→ **Task requirements**:
Rewrite the entries from the line containing "Viewport: 1568px width, 694px" through the last entry, keeping the instruction text and increasing each answer coordinate by 129. Omit the pictures.

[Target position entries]
· · · · · · ·

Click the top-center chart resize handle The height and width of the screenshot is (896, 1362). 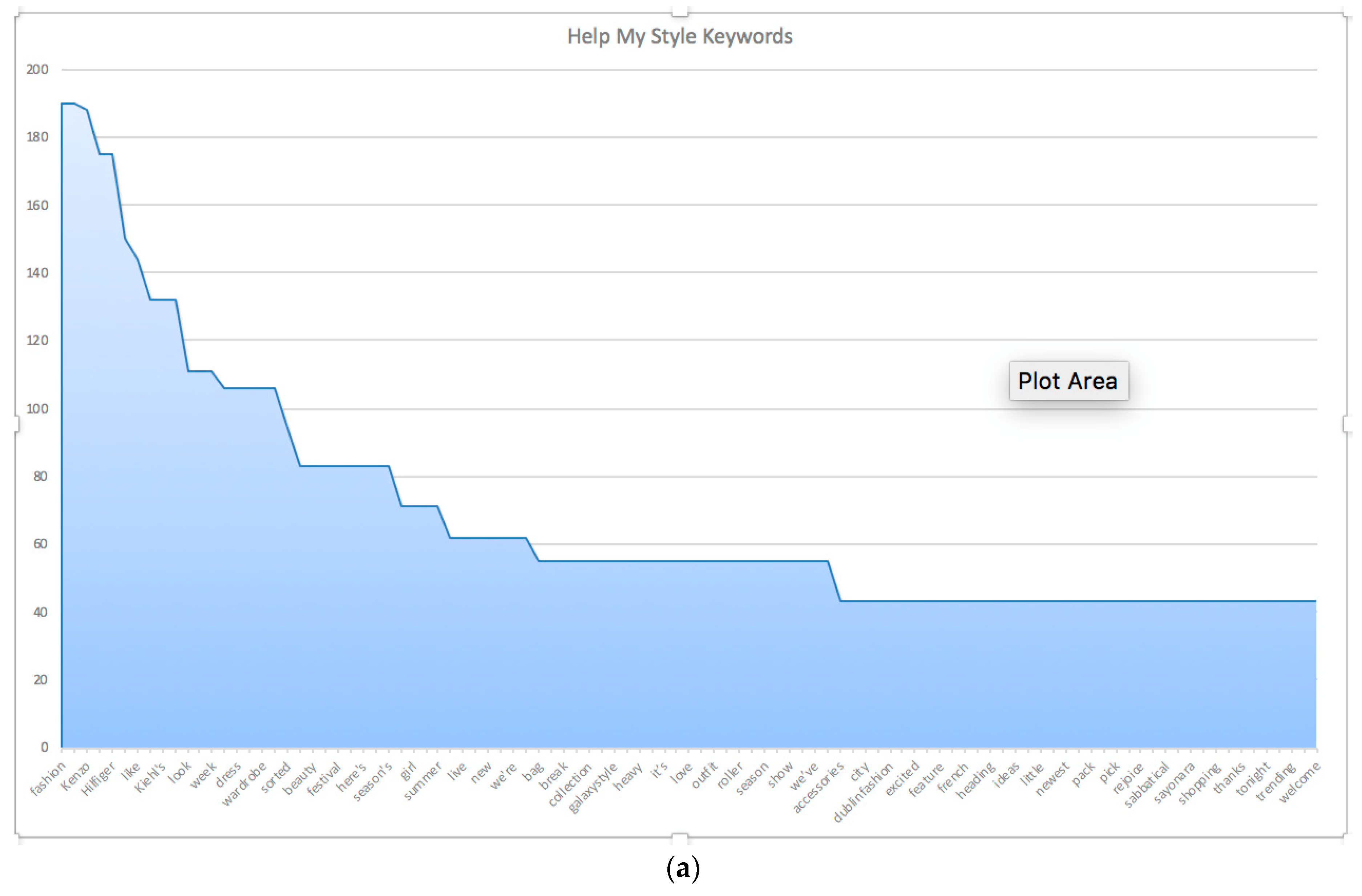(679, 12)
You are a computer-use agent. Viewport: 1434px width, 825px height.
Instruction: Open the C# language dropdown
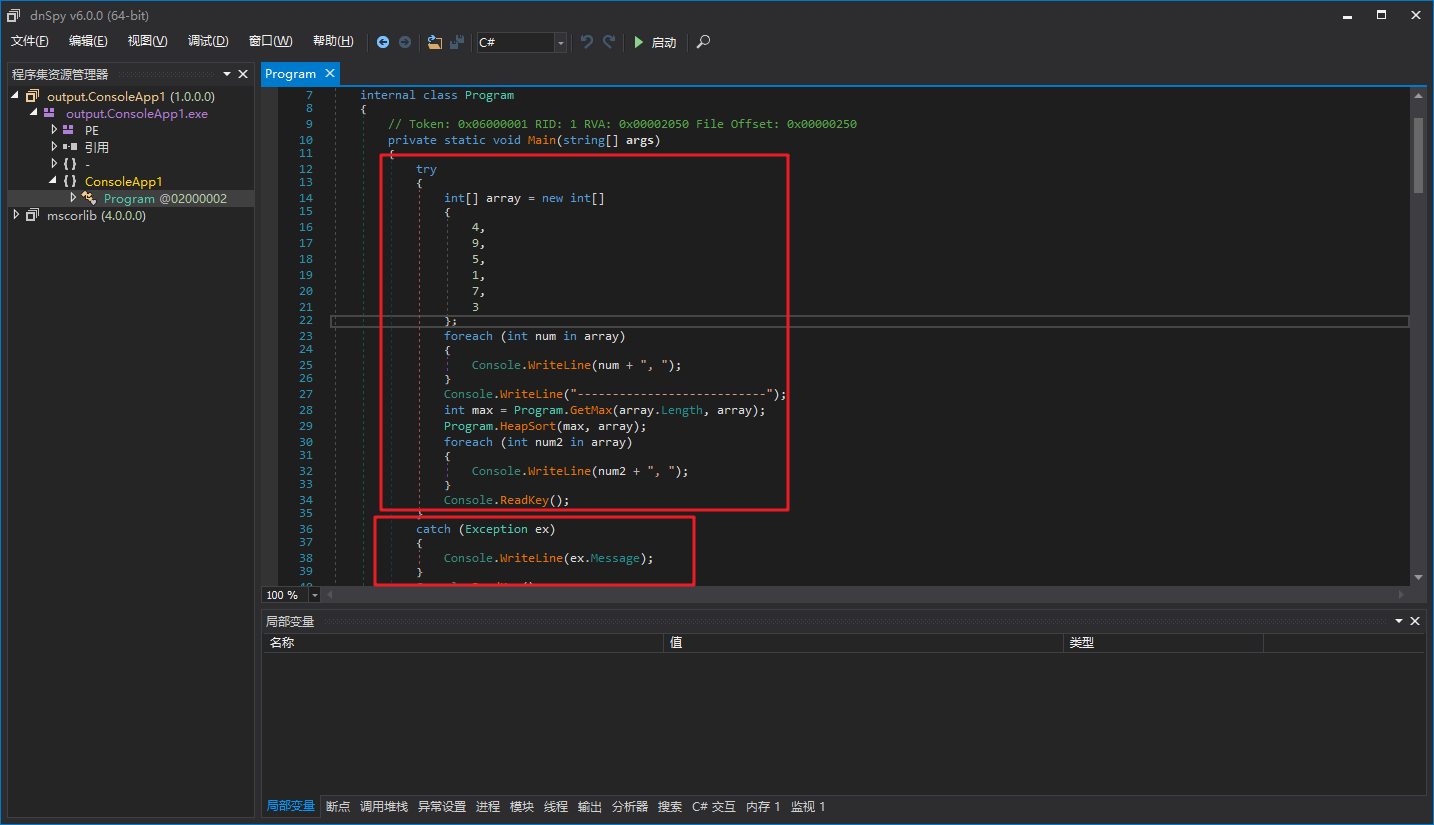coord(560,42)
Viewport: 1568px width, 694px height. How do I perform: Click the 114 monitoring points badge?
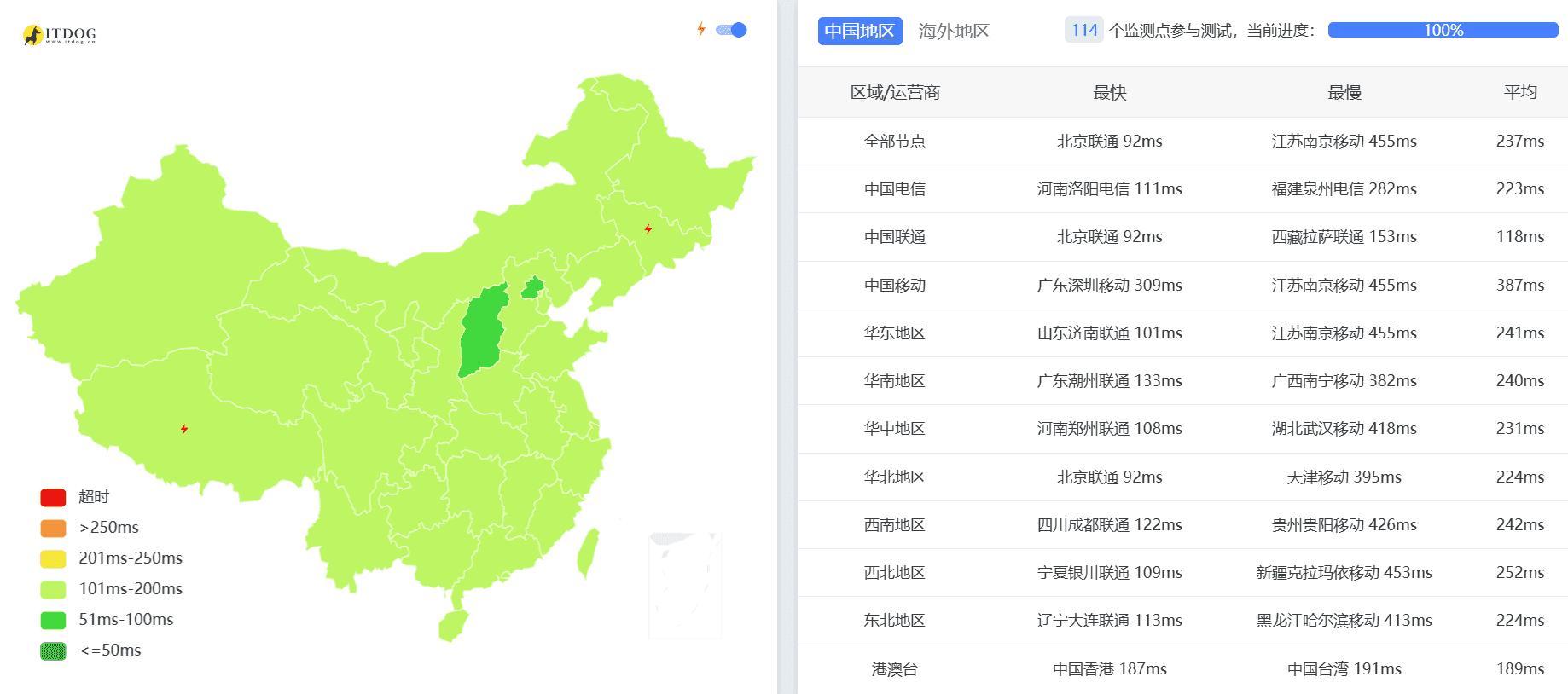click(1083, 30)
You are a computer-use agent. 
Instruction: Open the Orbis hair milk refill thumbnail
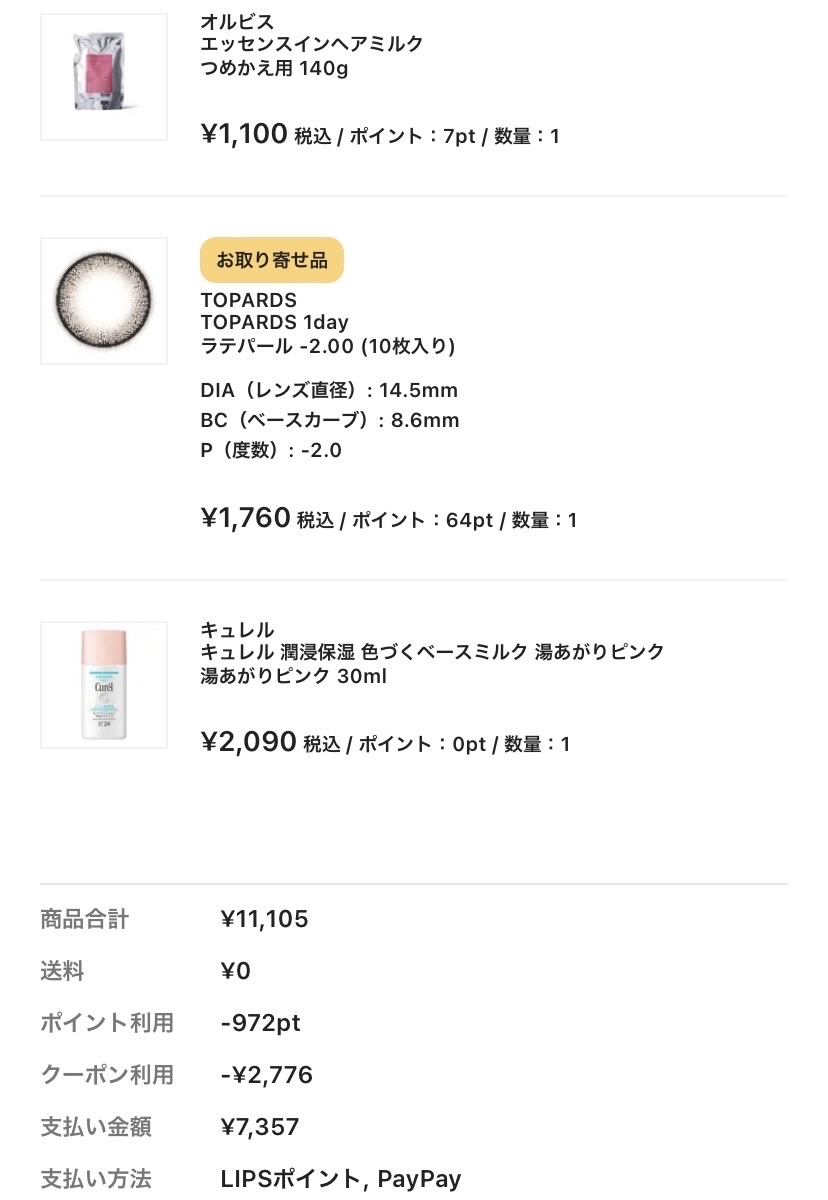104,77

· · · · · · ·

→ **Task result**:
Viewport: 1568px width, 694px height. How do I perform: Click the 114 monitoring points badge?
click(1212, 159)
You are a computer-use agent. 
Instruction: Open the Orbis hair milk refill thumbnail
233,206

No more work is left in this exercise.